Equation (S14) gives equation (4) of the main text when the λ_i are set to 1.

3. Sign epistas selected mutations

For independently selected mutations, the relationships W₁₀ > W₀₀ and W₀₁ > W₀₀ must hold in a strong selection, weak mutation regime, because the mutations are both beneficial in the ancestral strain. Thus, the first mutation is sign epistatic if and only if W₁₁ < W₀₁ (an analogous condition holds for the second mutation).

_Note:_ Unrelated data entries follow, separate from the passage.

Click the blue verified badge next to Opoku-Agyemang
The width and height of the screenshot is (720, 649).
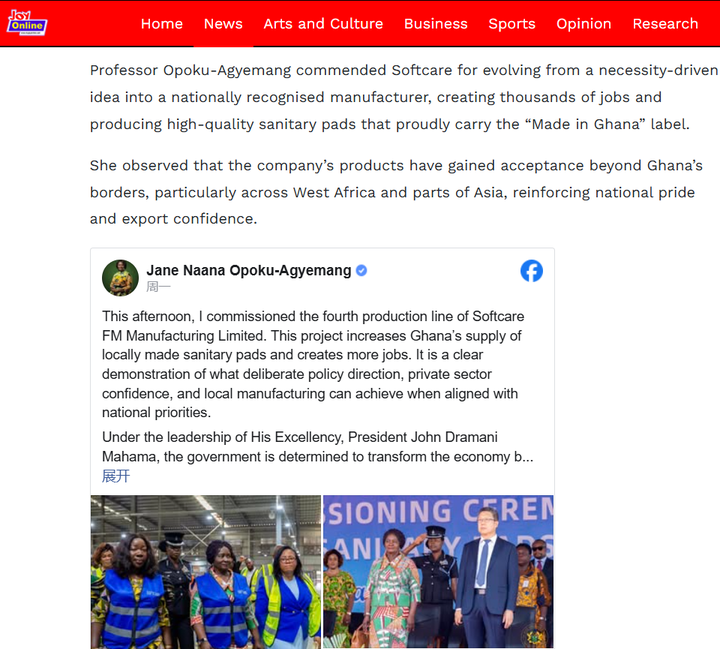361,271

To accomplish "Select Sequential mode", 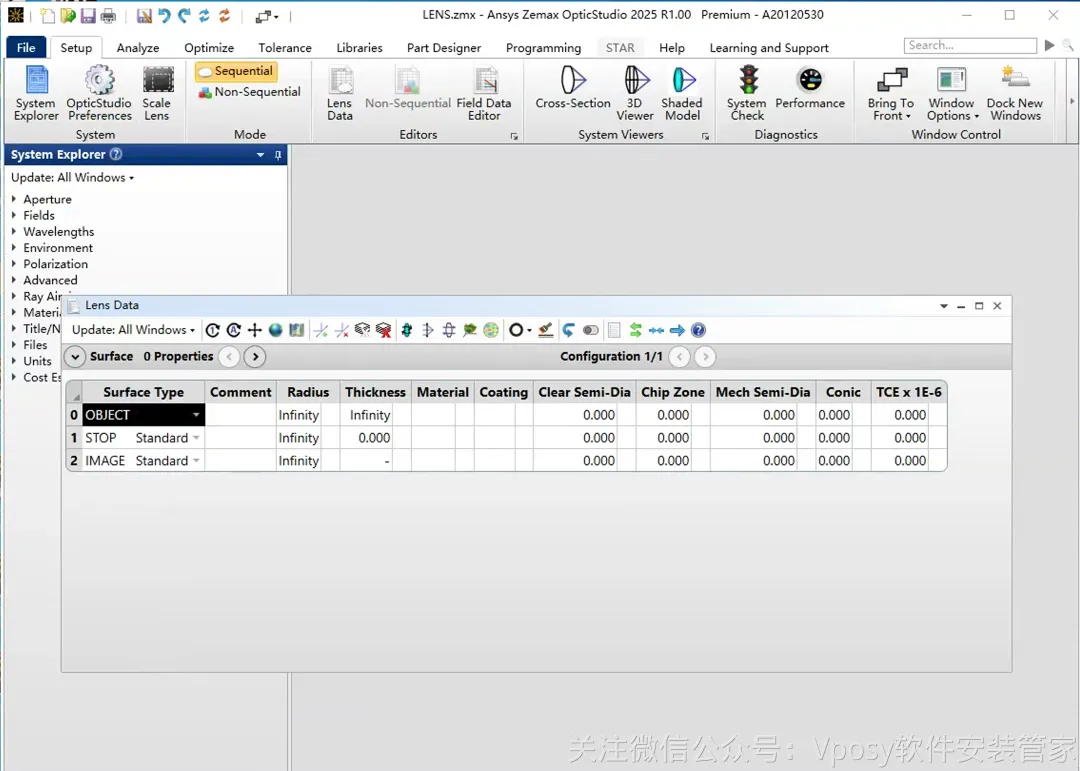I will [236, 71].
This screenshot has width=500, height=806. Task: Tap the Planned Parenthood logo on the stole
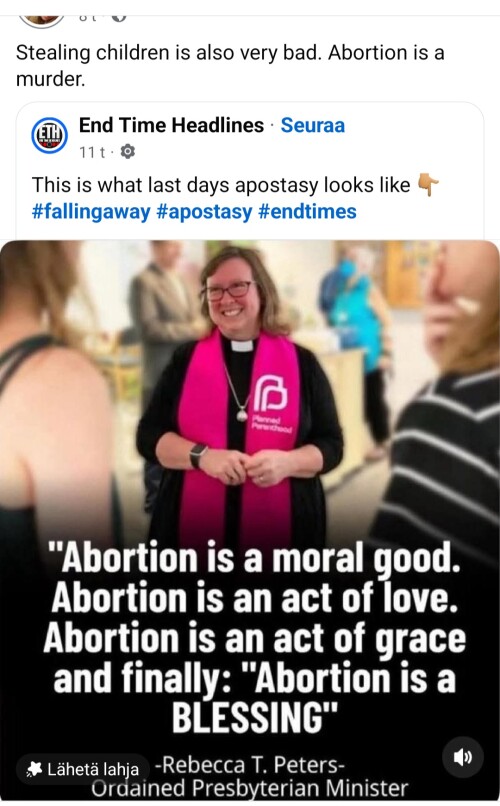[271, 396]
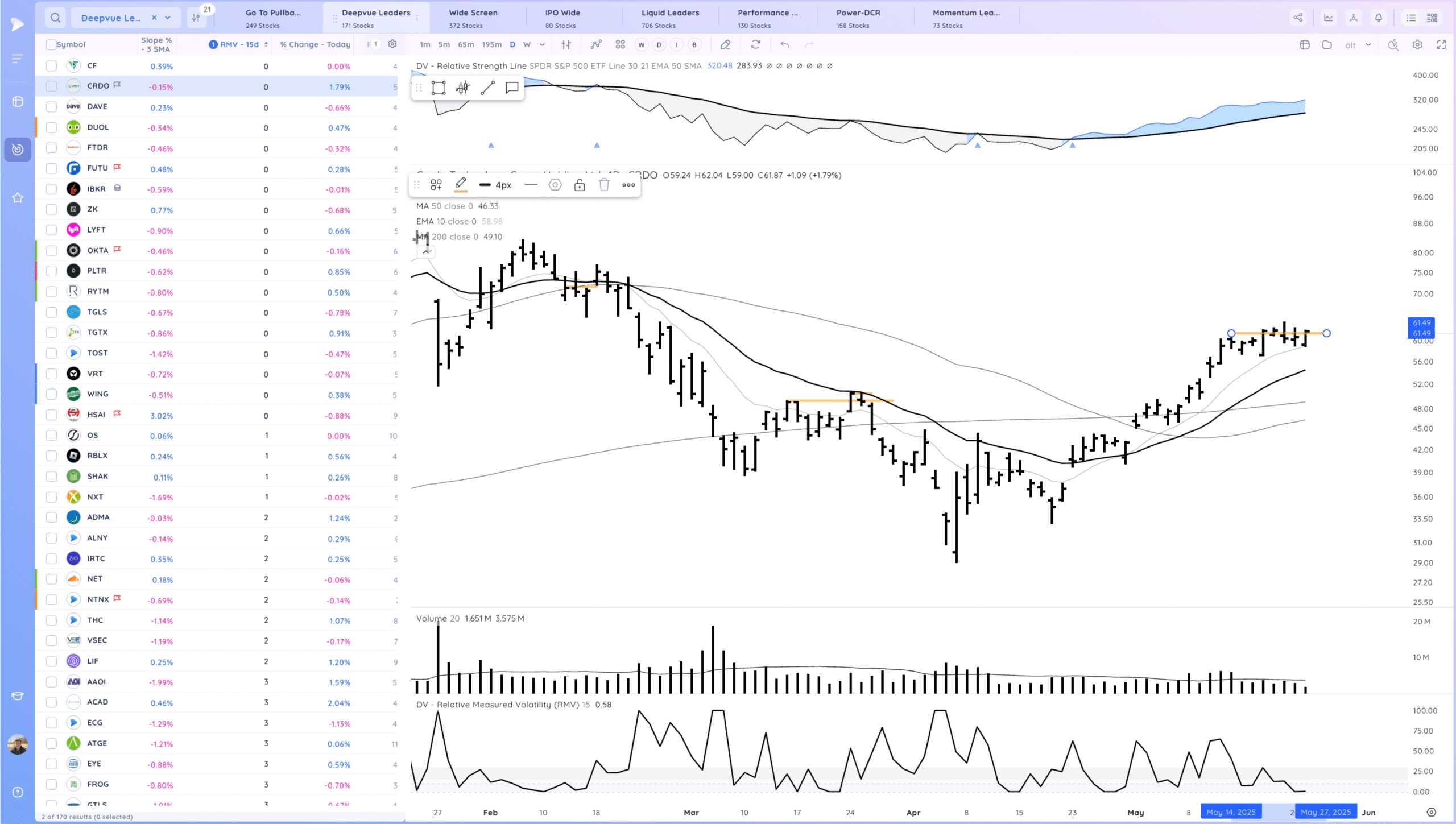
Task: Tick the checkbox beside RBLX
Action: click(x=51, y=456)
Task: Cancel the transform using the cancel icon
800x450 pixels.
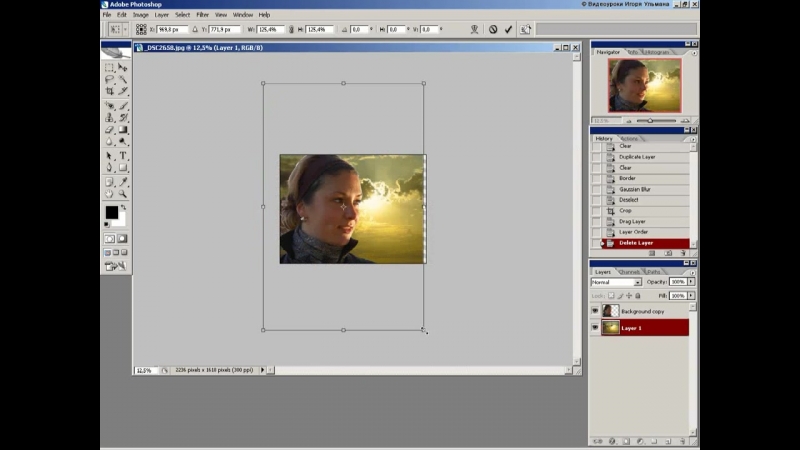Action: tap(493, 29)
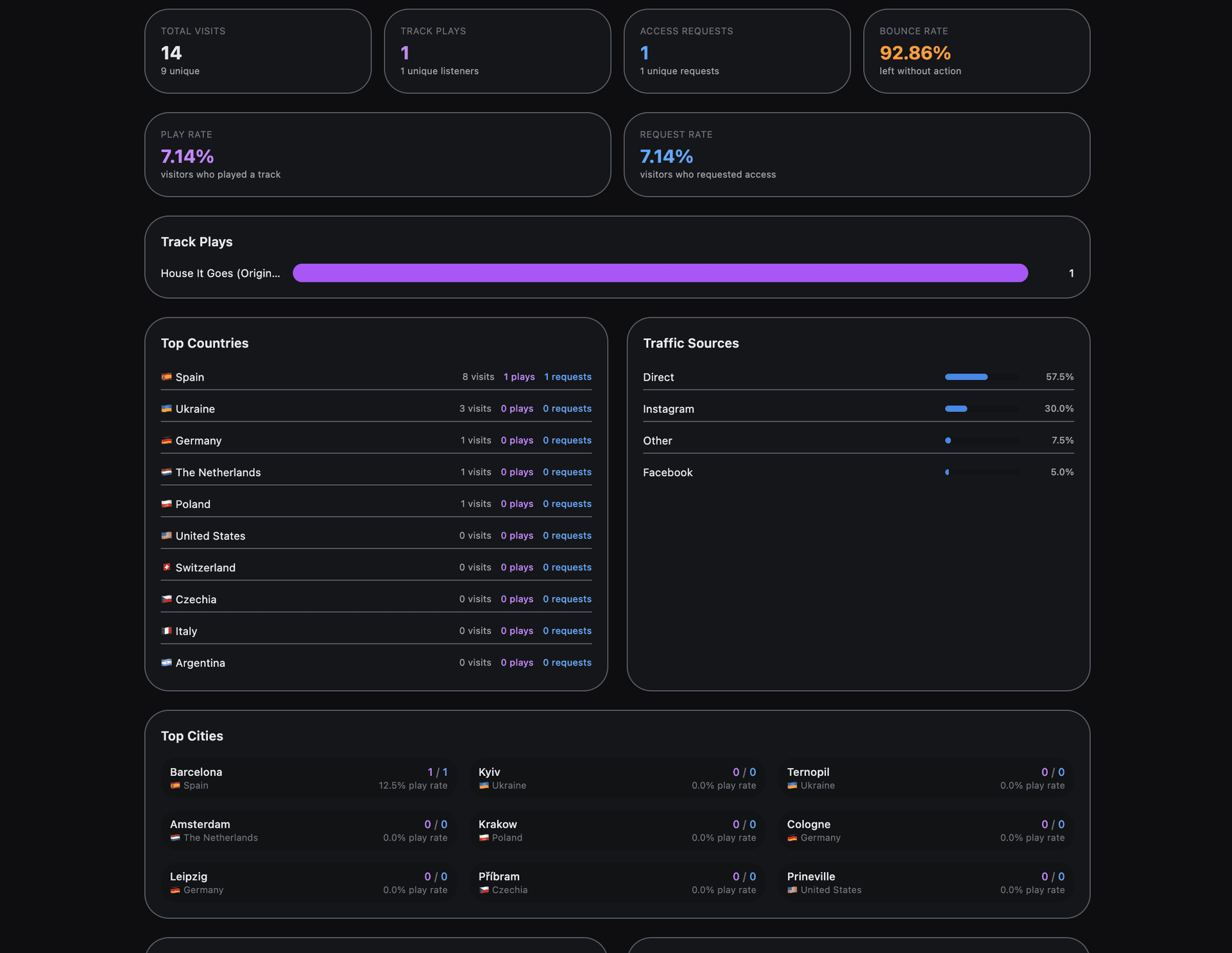Screen dimensions: 1232x953
Task: Select the Barcelona city card
Action: point(308,778)
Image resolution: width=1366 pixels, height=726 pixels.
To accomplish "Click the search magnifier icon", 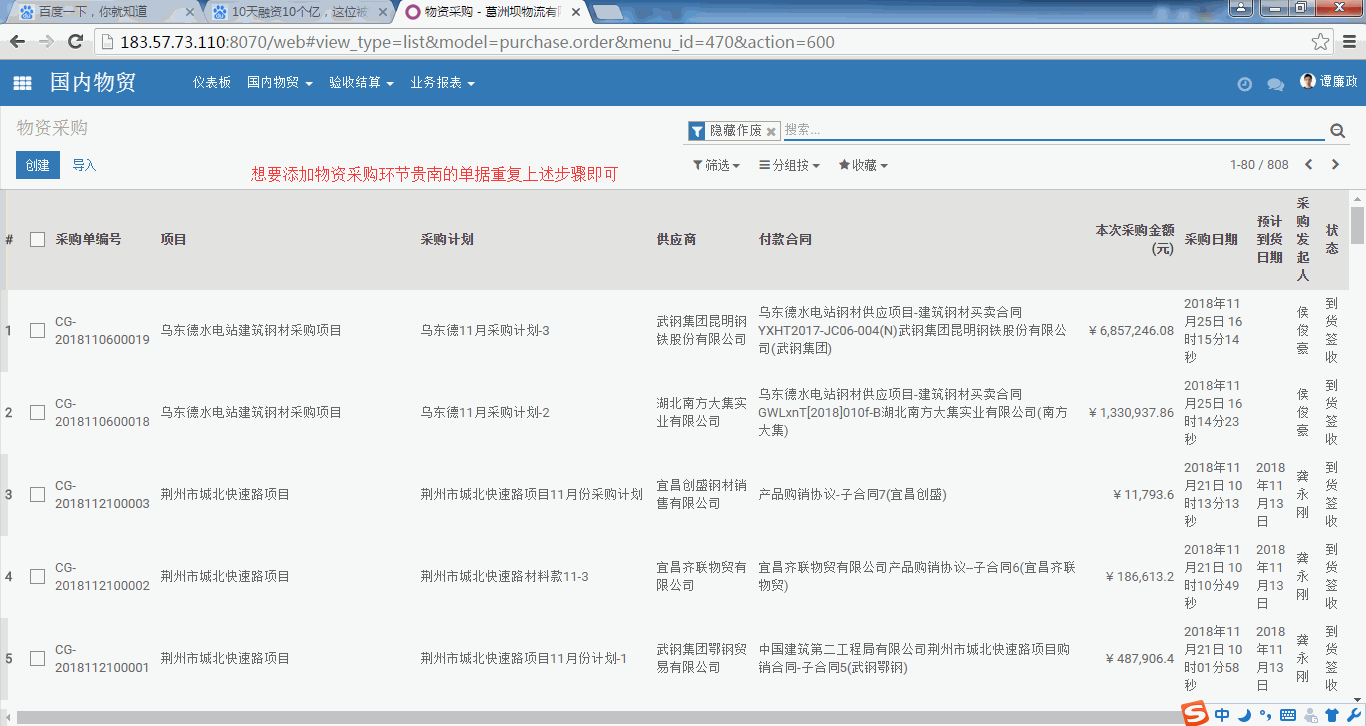I will click(x=1337, y=131).
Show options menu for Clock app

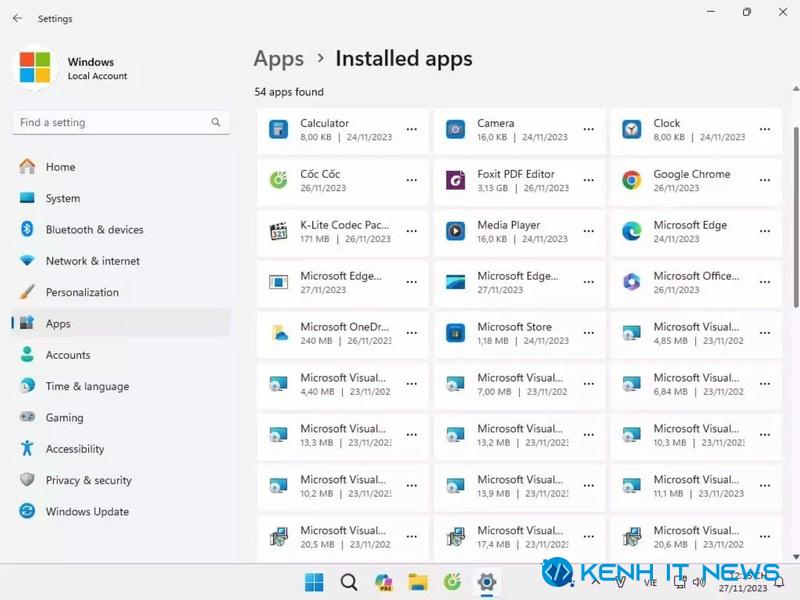pyautogui.click(x=765, y=129)
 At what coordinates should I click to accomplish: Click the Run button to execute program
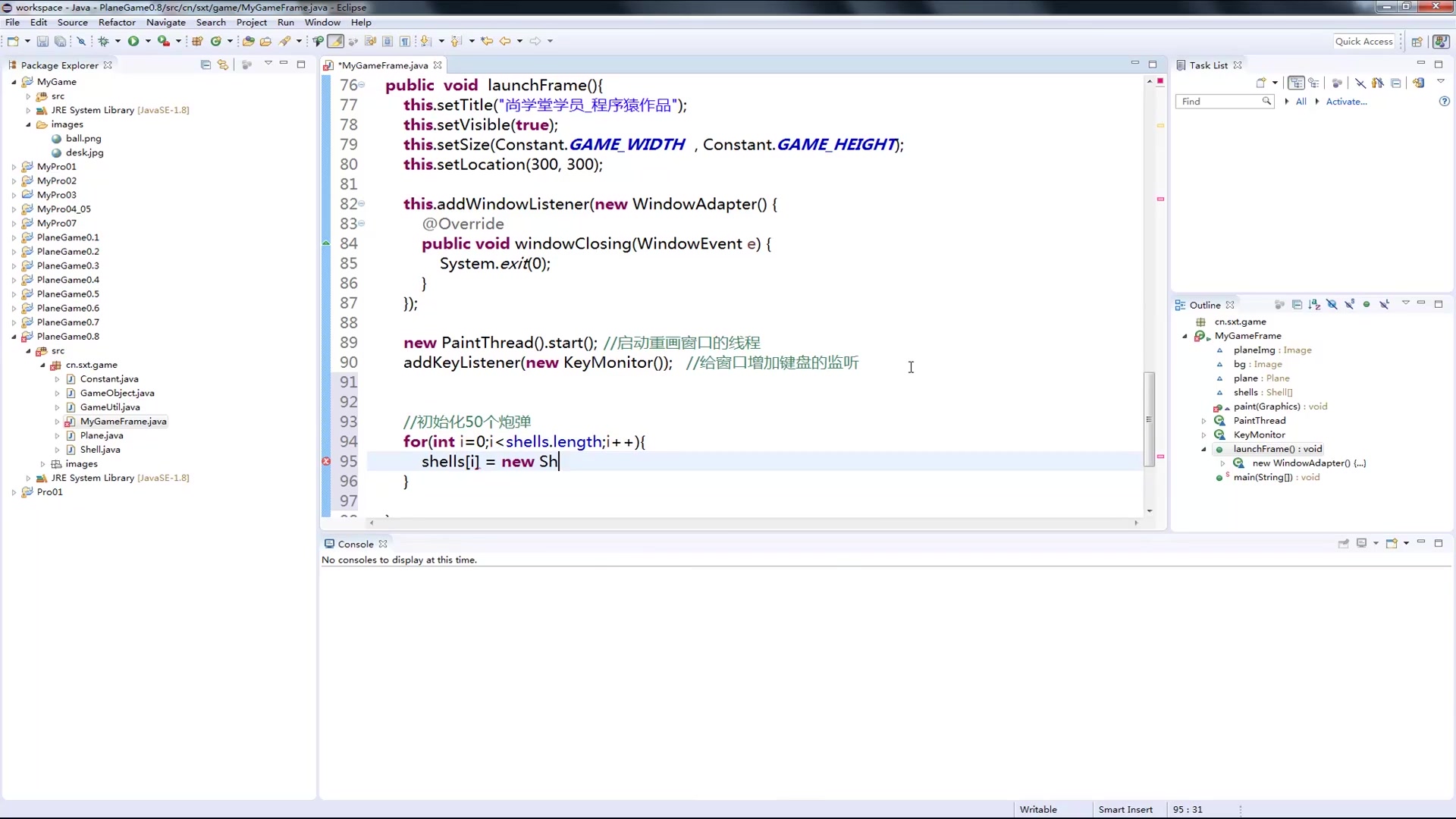tap(132, 40)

This condition is equivalent to log(W₁₁) − log(W₀₁) < 0, equivalent to:

$$\underset{e}{\overset{\log \left(W_{11}\right)+\log \left(W_{00}\right)-\log \left(W_{01}\right)-\log \left(W_{10}\right)}{\underbrace{}}}+\underset{s_{\left(1\right)}}{\overset{\left(W_{10}\right)-\log \left(W_{00}\right)}{\underbrace{}}}=e+s_{\left(1\right)}<0$$ (S15)

Thus, a selected mutation is sign epistatic with another mutation, relative to the ancestral background, if and only if the sum of its selection coefficient and its epistasic coefficient is negative.

For co-selected mutations, the relationships W₁₀ > W₀₀ and W₁₁ > W₁₀ must hold. Thus the first mutation is sign epistatic if and only if W₁₁ < W₀₁, and the second mutation is sign epistatic if and only if W₀₁ < W₀₀ to the condition expressed in (S15) and the second condition is equivalent to log(W₀₁) − log(W₀₀) < 0, equivalent to:

$$\underset{-e}{\overset{-\log \left(W_{11}\right)-\log \left(W_{00}\right)+\log \left(W_{01}\right)+\log \left(W_{10}\right)}{\underbrace{}}}+\underset{s_{\left(2\right)}}{\overset{\log \left(W_{11}\right)-\log \left(W_{10}\right)}{\underbrace{}}}=-e+s_{\left(2\right)}<0$$ (S16)

where s₍₂₎ denotes the selection coefficient of the second mutation. Note that reciprocal sign epistasis cannot happen between co-selected mutations, because it would imply that W₁₁ < W₀₀.